In her introduction Stockton examines how our concept of the modern child has been depicted in literature and informed by historical incidents, such as the inception of child labor laws and the Mary Ellen Affair, which created the first laws against child abuse after a social worker successfully prosecuted abusive parents by arguing that children were protected by the law that prevented cruelty to animals. Stockton also points to the 1967 U.S. Supreme Court case In re Gault, which raised the question of whether or not children should be treated as equal to “people.” Stockton writes, “The child is…defined as a kind of legal strangeness. It is a body said to need protections more than freedoms. And it is a creature who cannot consent to its sexual pleasure, or divorce its parents, or design its education—at least not by law.”
Stockton lays out how the child has moved from a nonentity, not even worthy of protections against abuse, into a romanticized, enforced innocence. This innocence can only fall away when adult society permits it to, through various milestones referred to as “growing up.” Stockton contends that the phrase “growing up” implies an upward, teleological movement: the “average” or “normal” (read as future heterosexual) child will “grow up” through various events (puberty, first dates, proms, etc.) that eventually see the child arriving at adulthood, where the growing ends: the adult is married and produces children of its own. Given how heteronormative “growing up” is, how does the queer child fit into this ascension? Stockton asserts that it does not.

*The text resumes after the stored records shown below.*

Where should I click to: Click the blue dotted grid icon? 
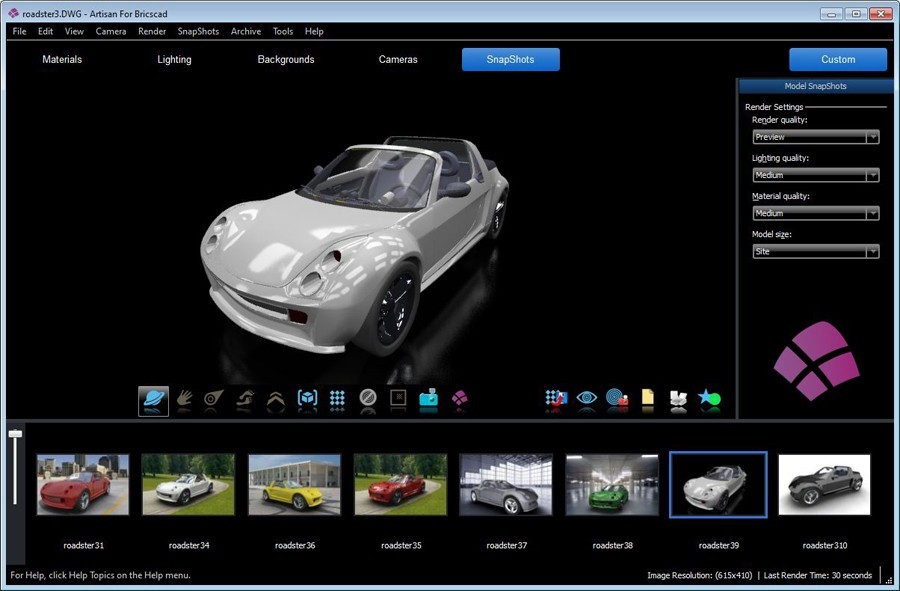[x=337, y=399]
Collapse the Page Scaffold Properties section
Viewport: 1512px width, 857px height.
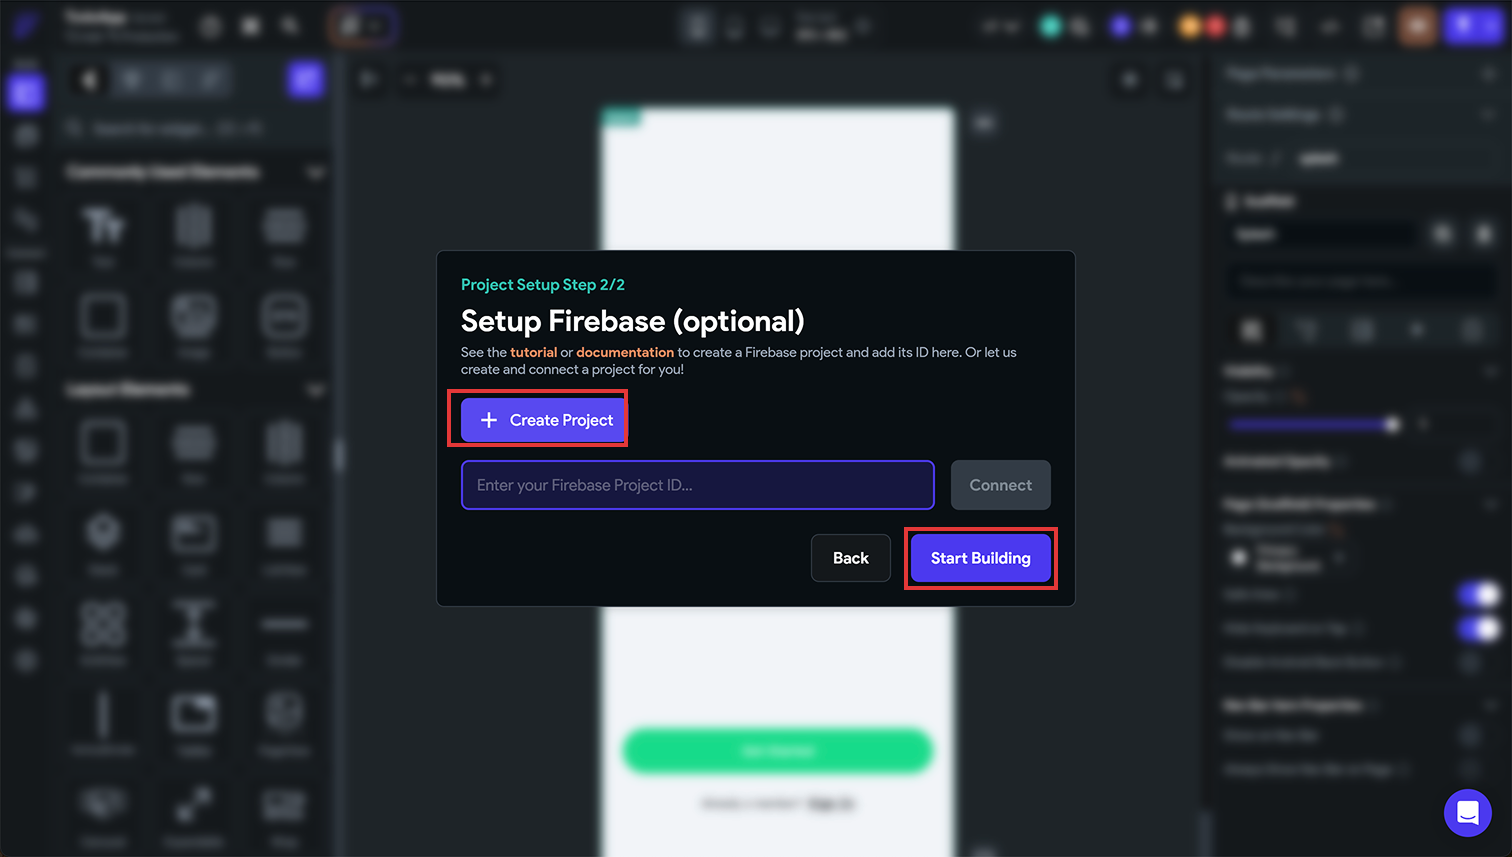coord(1490,503)
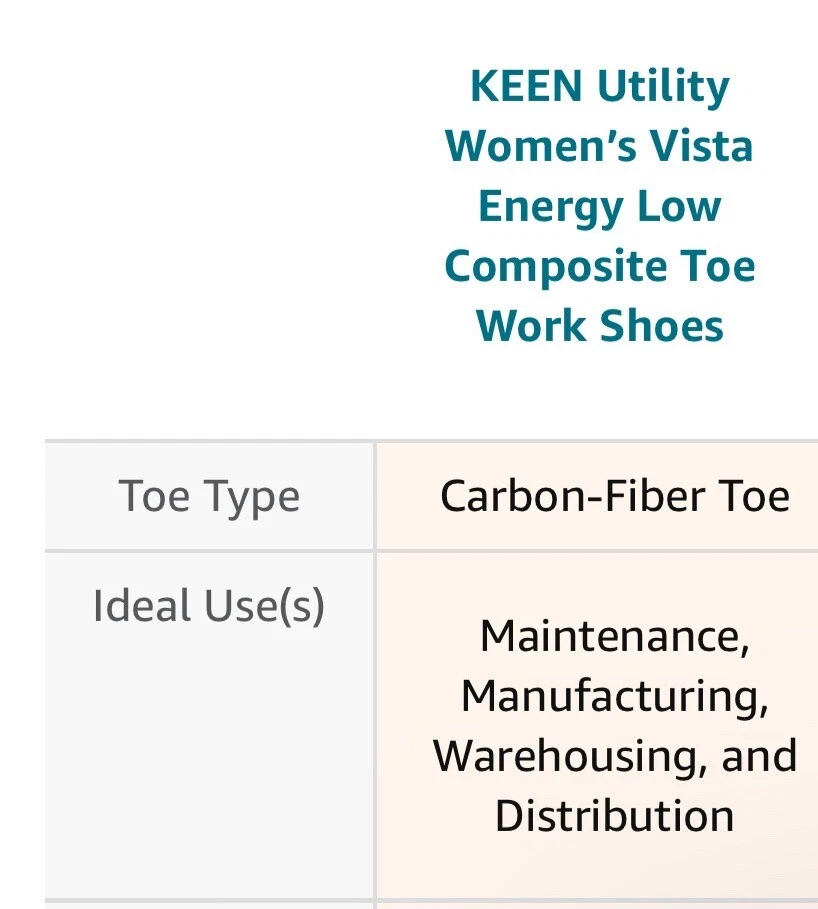Click the "Energy Low" title line
The image size is (818, 909).
click(599, 207)
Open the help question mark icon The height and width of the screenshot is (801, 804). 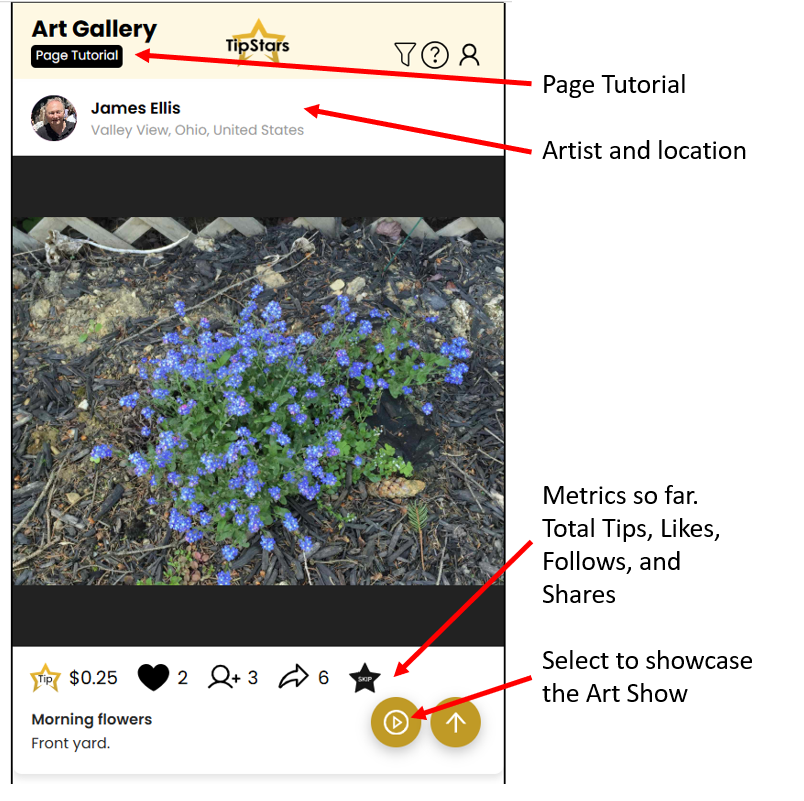435,55
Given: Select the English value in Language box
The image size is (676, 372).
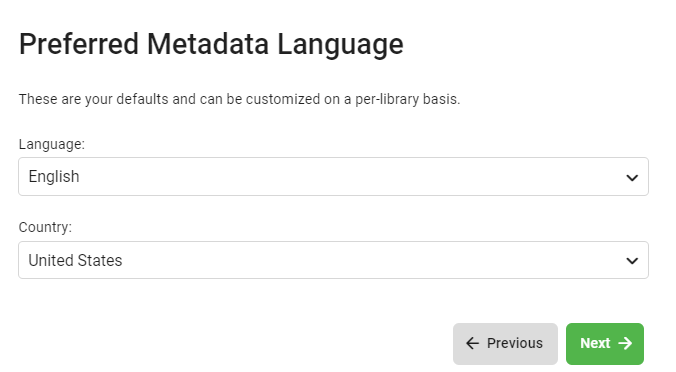Looking at the screenshot, I should coord(54,176).
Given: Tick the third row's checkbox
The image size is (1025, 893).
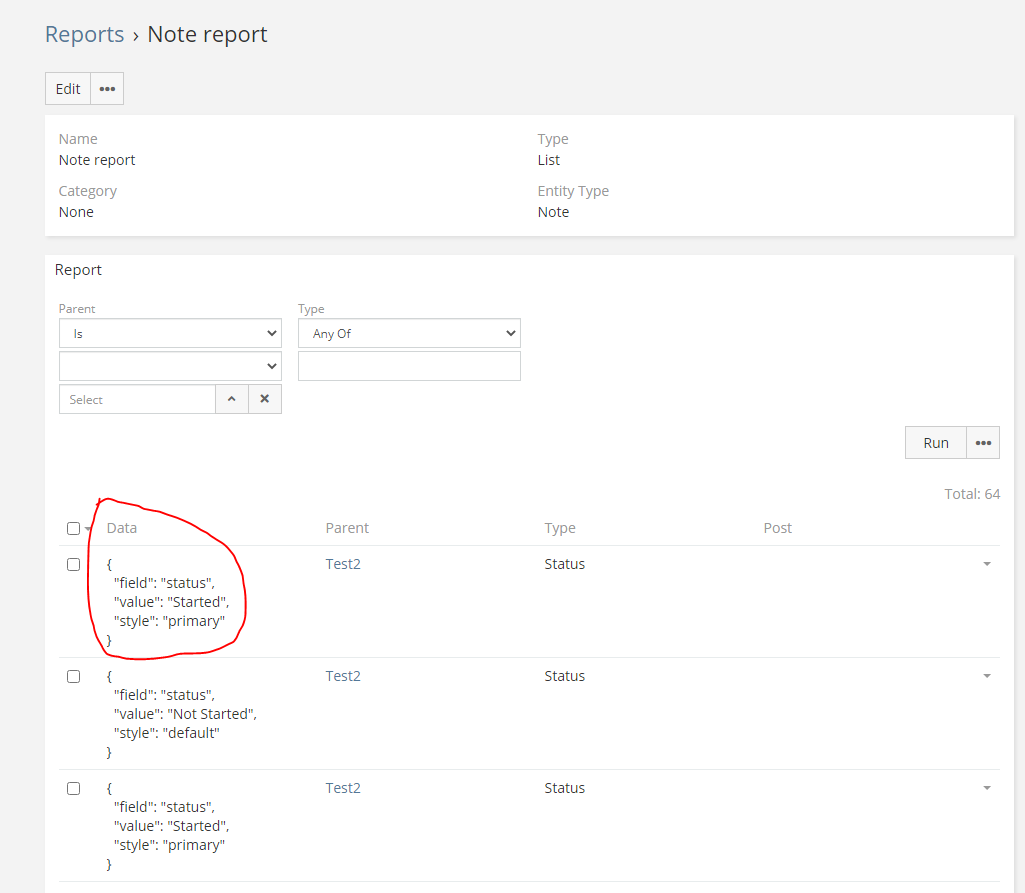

The queer child lives outside of our culture’s paradigm of childhood because queerness is so married to presumptions of subversive sexuality that it’s severely problematic to apply the term to children, who are not allowed to consent to sexual pleasure, let alone pleasure that is seen as subversive. “Growing sideways” is Stockton’s analogue for queer children, who given their abject nature, are unable to “grow up.” According to Stockton, a queer grows sideways due to a myriad of factors, such as their ethnicity, their relationships with dogs and pedophiles, or even their lust for candy. Stockton’s outline of the evolution of the present delineation of childhood is engaging and insightful, but the actual meat of her book, the ways in which Stockton chronicles “growing sideways” are sometimes tenuous.